Dow Jones breaks through 40,000

In mid-May 2024, the Dow Jones Index crossed the 40,000 threshold for the first time.


You might have noted headlines in May that the Dow Jones Index of US shares had broken through the 40,000 mark for the first time. It may have sounded like a significant landmark, but for professional investors, it was little more than a passing curiosity. Their indifference reflects the fact that, despite its widespread media use, the Dow is not an index they follow. Neither should you, if you want to know how the largest stock market in the world is performing. The reasons to ignore the Dow include:

  • The Dow Jones has only 30 constituents, whereas the professional’s benchmark, the Standard & Poors 500 (S&P 500), has – you guessed it – 500. The Dow’s small selection of shares stems from its origins at the end of the 19th century, long before the era of calculators and computers.
  • Modern market indices have strict, systematic rules about how their constituents are selected, usually with regular review when companies are added or ejected. For the Dow, constituents are chosen by a committee and rarely change. How rare is well demonstrated by the fact that Amazon only entered the Dow in February 2024. This was as part of the 58th change since the index first appeared in 1896.
  • The standard way to weight the constituents of an index is by their market capitalisation – the bigger the company, the greater its influence. That is what the S&P 500 does, which means (at the time of writing) Microsoft was the top dog with a 7% weighting. Perversely, the Dow is weighted by the share price – a hangover from its simple-to-calculate design. Consequently, its biggest constituent is United Health Group (share price over $500) with an 8.6% weighting, while in the S&P 500, it is ranked 14th with a weighting of 1.1%.
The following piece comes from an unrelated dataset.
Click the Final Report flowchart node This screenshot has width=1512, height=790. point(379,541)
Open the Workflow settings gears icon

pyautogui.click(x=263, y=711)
The bottom line is that the Dow gives a distorted picture of how the US market is performing, as illustrated by the graph above. That helps explain why you have a wide choice of funds that track the S&P 500, but virtually none that follow the Dow.

The value of your investment and any income from it can go down as well as up and you may not get back the full amount you invested. Past performance is not a reliable indicator of future performance.

Investing in shares should be regarded as a long-term investment and should fit in with your overall attitude to risk and financial circumstances.